© JUNGE FREIHEIT Verlag GmbH & Co.  www.jungefreiheit.de  50/12 07. Dezmber 2012

Umwelt
Tierische Krisen
Volker Kempf

Gott müsse den Menschen unmittelbar geschaffen haben, glauben die Kreationisten und weisen damit die Evolutionstheorie von Charles Darwin brüsk zurück. Und warum sollen wir uns mit Affen vergleichen? Wir sind doch Gottes Ebenbilder. Die Gegenposition vertritt Desmond Morris; der britische Zoologe meint, der Mensch sei ein „nackter Affe“. Ganz nackt ist der Mensch freilich nicht, auch ihm können sich die Nackenhaare sträuben. Wenn sich jemandes Nackenhaare sträuben, so ist das eine evolutionsbedingte Reaktion, die einen daran hindert, anderen Argumenten gegenüber offen zu sein. „Allzumenschlich“, würde der Philosoph Friedrich Nietzsche da sagen. Mensch zu sein ist nicht einfach. Je weiter Verhaltensweisen evolutionsgeschichtlich zurückreichen, um so schwerer sind sie zu ändern.

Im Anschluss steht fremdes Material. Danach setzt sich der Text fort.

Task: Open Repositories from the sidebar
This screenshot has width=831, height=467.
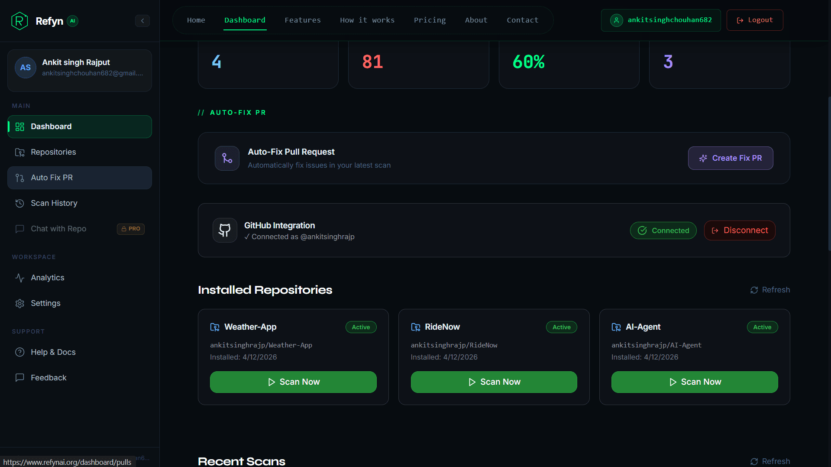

Nach neuesten Studien gilt das etwa für die sogenannte Midlife-Crisis. Denn auch unsere nächsten Verwandten, die Schimpansen, würden häufig unter einer solchen Krise leiden. Das heißt, es reicht nicht, die besagte Lebenskrise auf zivilisatorische Umstände zurückzuführen und in bestimmten Punkten heilbringend ändern zu wollen. Schade. Wir sind also biologisch alle mehr oder weniger „nackte Affen“. Das schließt nicht aus, daß sich der Mensch geistig über das Animalische in sich selbst erhebt. Aber der Mensch ist nun einmal kein reines Geistwesen, dies bleibt den Engeln vorbehalten. Zwangsläufig sündigt der Mensch. Der Mensch kann den Erfordernissen des Geistes also nie genügen, aber sich am Geiste orientieren und dadurch ein klein wenig zur Vernunft kommen. In aller Bescheidenheit meinte der Verhaltensforscher Konrad Lorenz daher: „Das Bindeglied zwischen Tier und Mensch, das sind wir.“ Die Evolution ist noch keinen Schritt weiter. Vielleicht kommt das noch, aber wahrscheinlich eher im Himmel als auf Erden.